Text and item location entries:
· · ·

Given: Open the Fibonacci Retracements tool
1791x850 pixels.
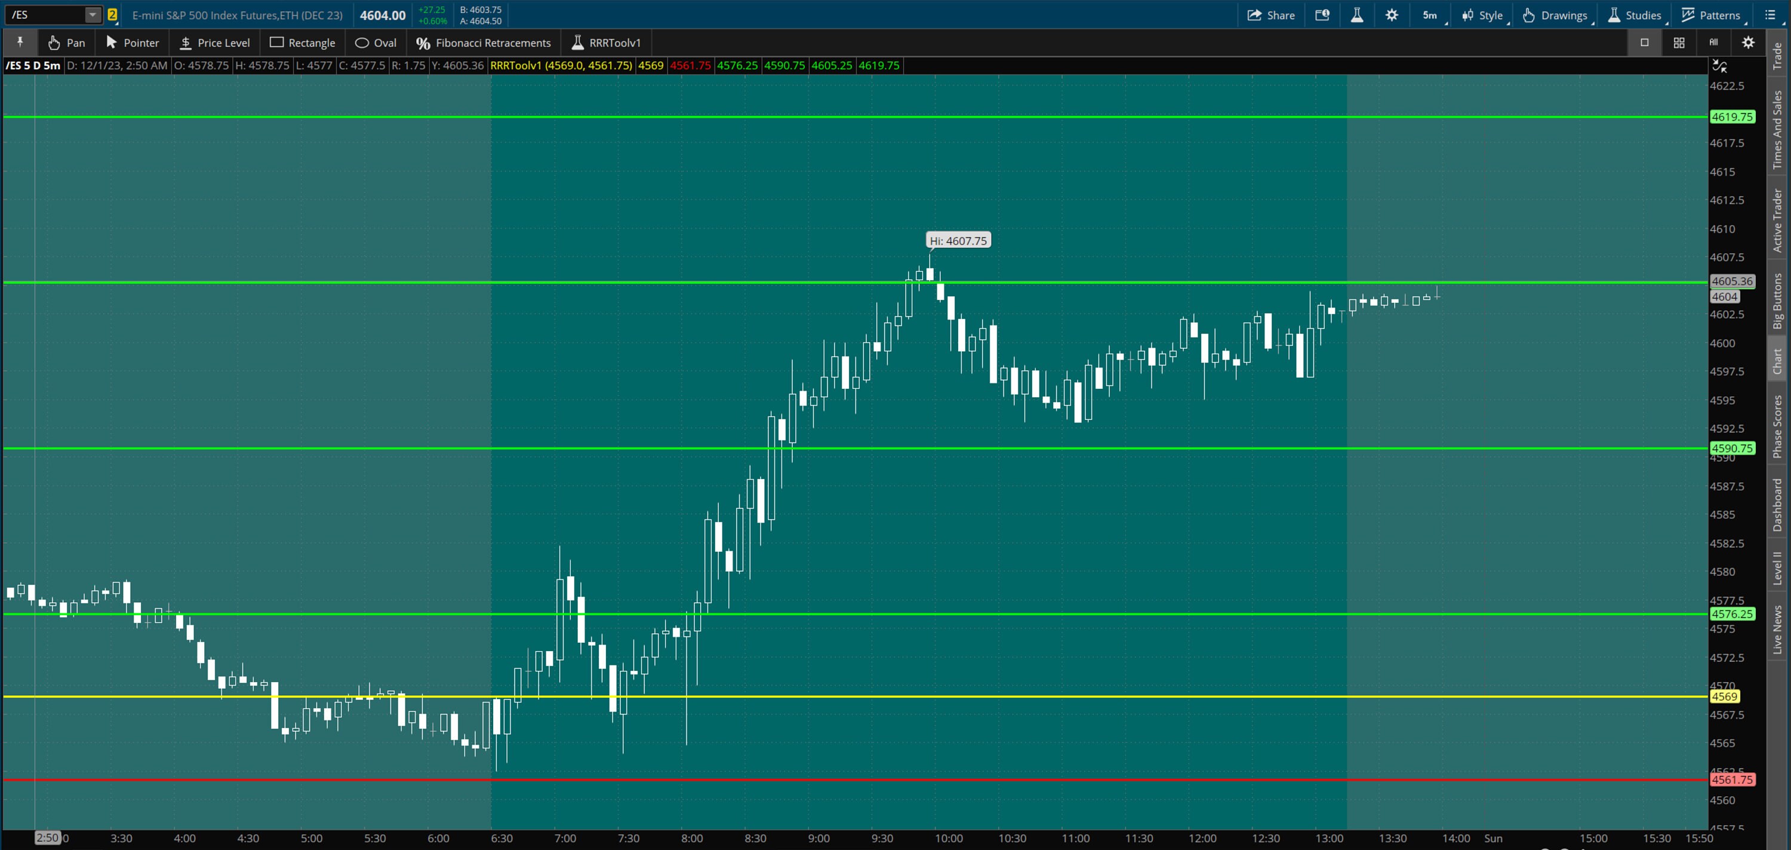Looking at the screenshot, I should click(483, 42).
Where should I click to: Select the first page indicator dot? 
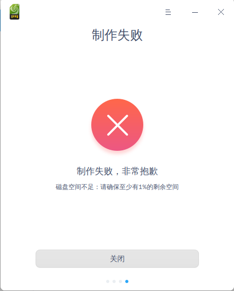click(x=108, y=281)
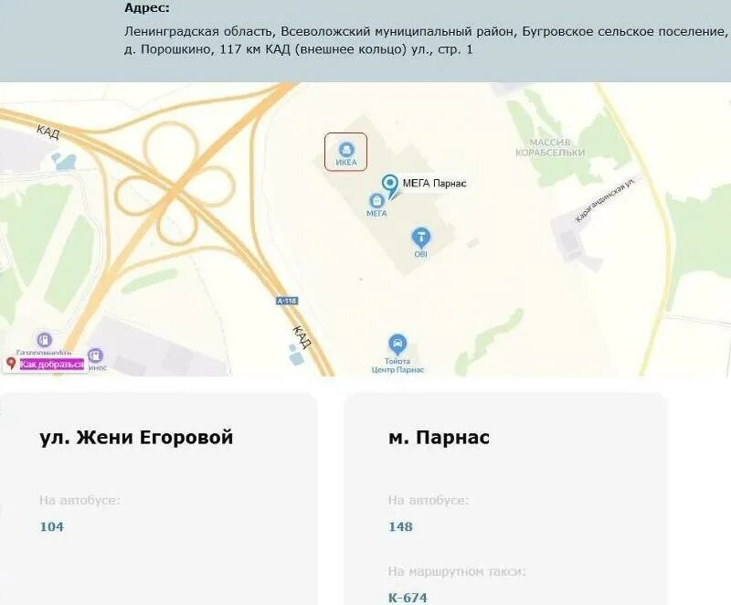Click the IKEA store map icon
Image resolution: width=731 pixels, height=605 pixels.
click(x=346, y=150)
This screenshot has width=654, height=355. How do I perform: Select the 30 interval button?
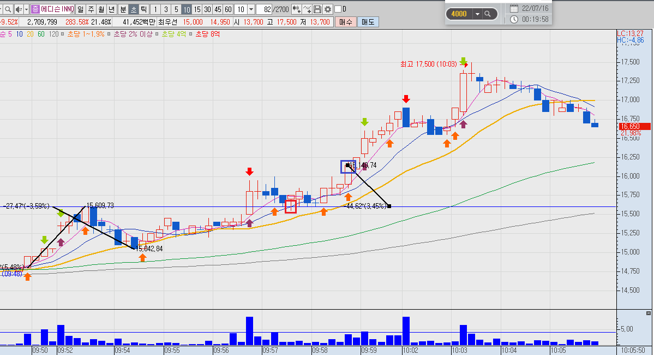(x=207, y=9)
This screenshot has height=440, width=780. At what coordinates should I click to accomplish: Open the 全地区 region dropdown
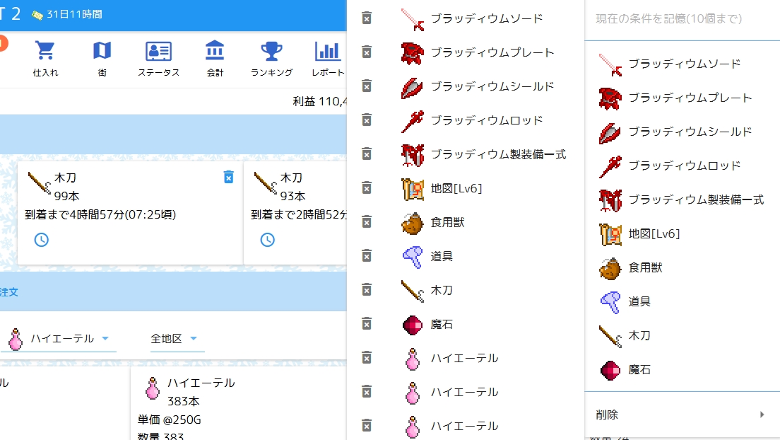tap(193, 339)
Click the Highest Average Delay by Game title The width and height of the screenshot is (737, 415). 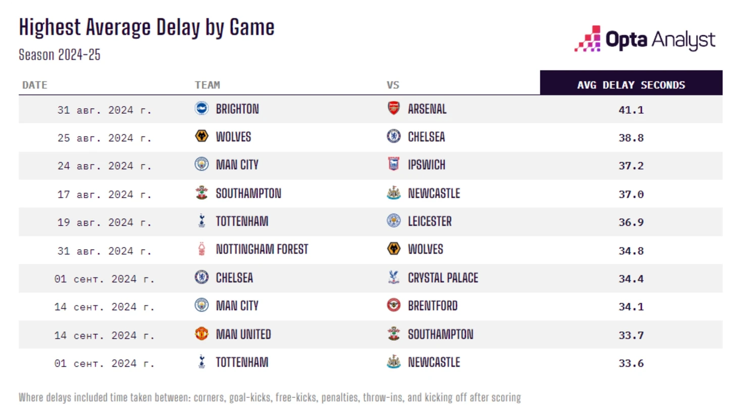[x=147, y=27]
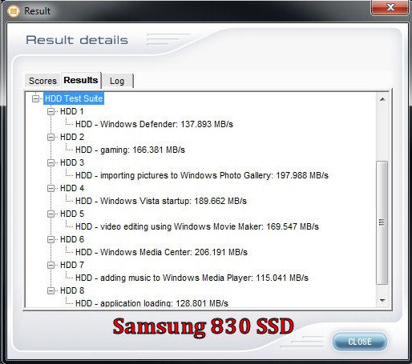This screenshot has height=364, width=412.
Task: Select the Windows Defender result line
Action: (154, 124)
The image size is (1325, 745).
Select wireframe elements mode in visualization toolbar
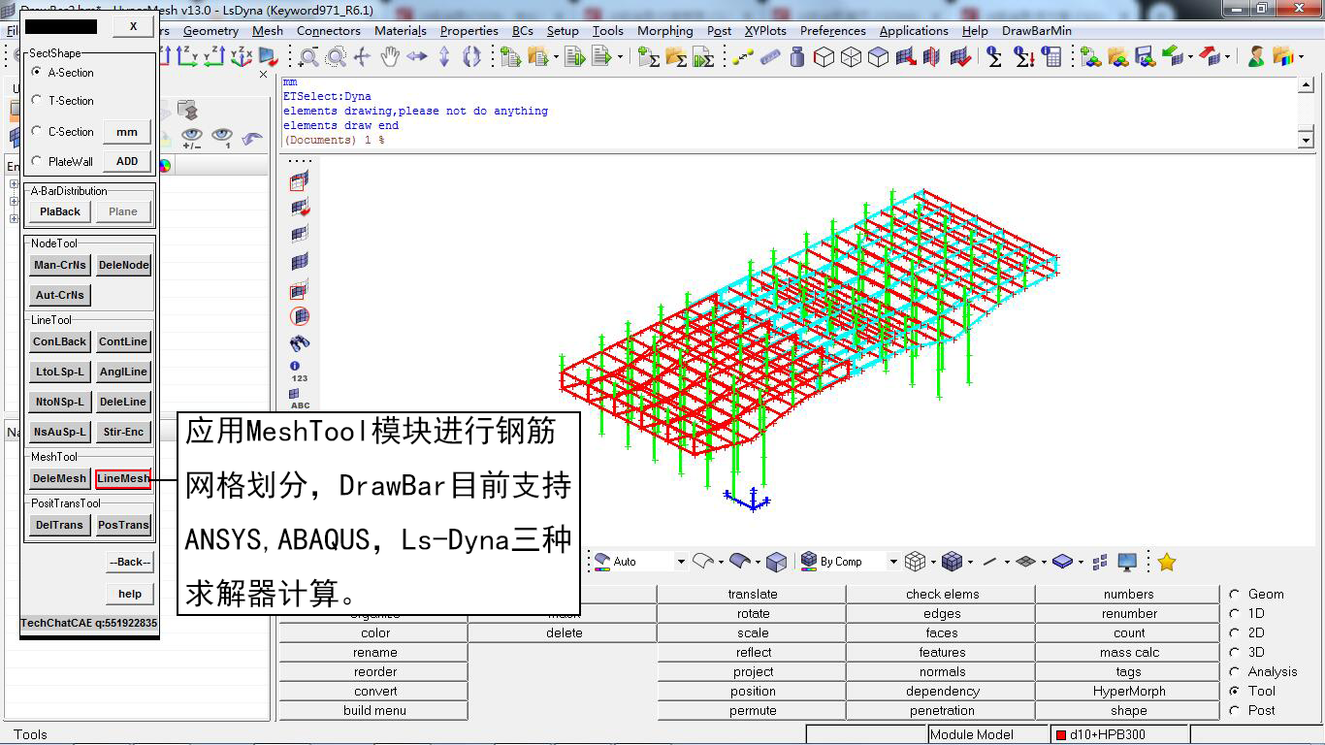point(915,561)
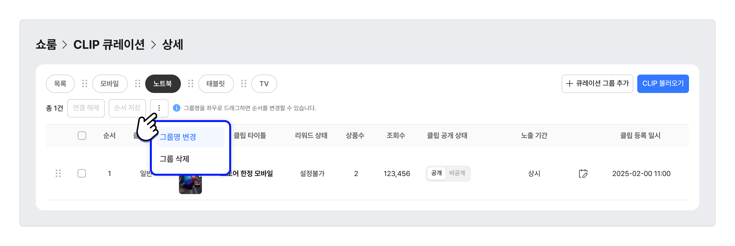This screenshot has width=735, height=246.
Task: Click the blue info icon beside the hint
Action: tap(176, 108)
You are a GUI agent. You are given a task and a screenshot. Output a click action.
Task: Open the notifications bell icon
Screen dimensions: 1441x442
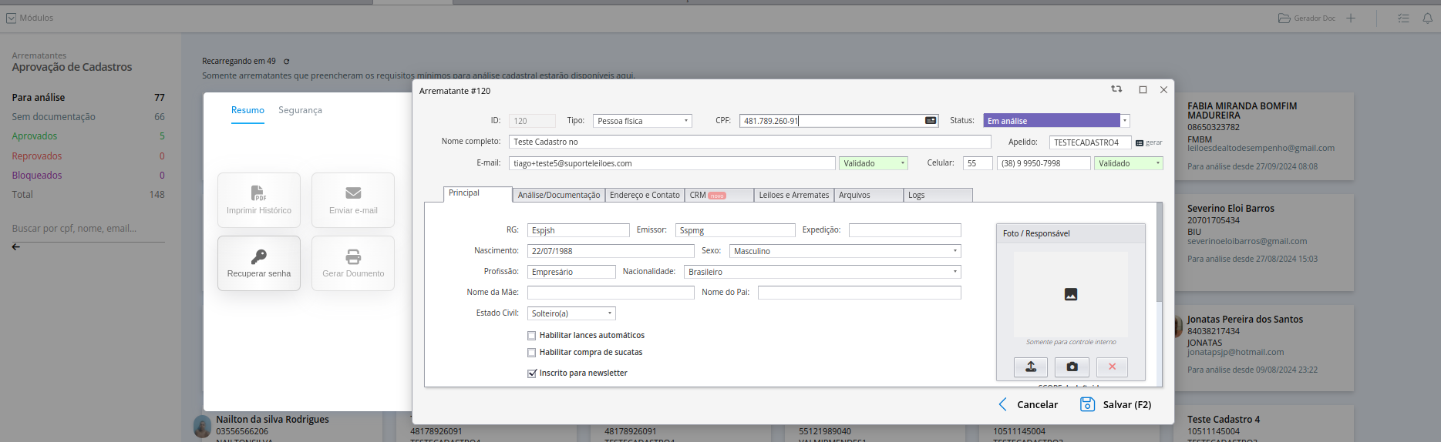click(x=1427, y=18)
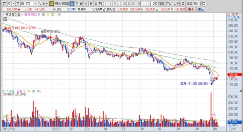Image resolution: width=243 pixels, height=132 pixels.
Task: Click the window layout icon at top-left
Action: pyautogui.click(x=4, y=4)
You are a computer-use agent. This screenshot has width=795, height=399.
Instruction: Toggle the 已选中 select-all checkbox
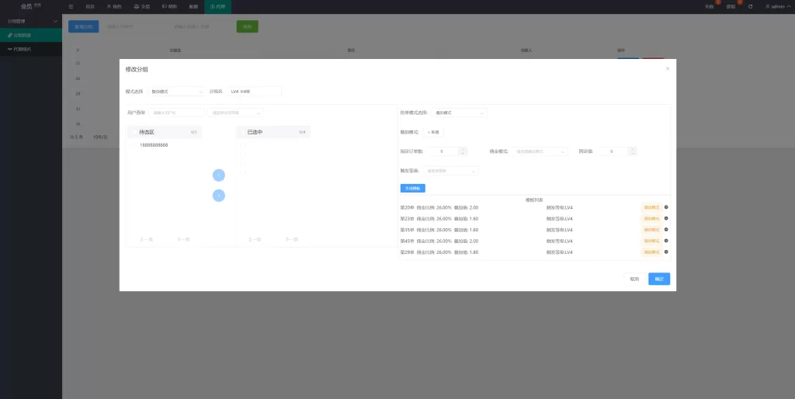pos(242,133)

· · ·

→ **Exercise requirements**
Reproduce the part of the material above that opens with the line containing "You are a GUI" and closes with the line containing "Action: pyautogui.click(x=4, y=4)", without changing any of its wording. Leave the pictures out of your answer.

→ **Written solution**
You are a GUI agent. You are given a task and a screenshot. Output a click action.
Task: Open the notifications bell icon
Screen dimensions: 1441x442
click(x=1427, y=18)
Image resolution: width=243 pixels, height=132 pixels.
Task: Click the window layout icon at top-left
Action: pyautogui.click(x=4, y=4)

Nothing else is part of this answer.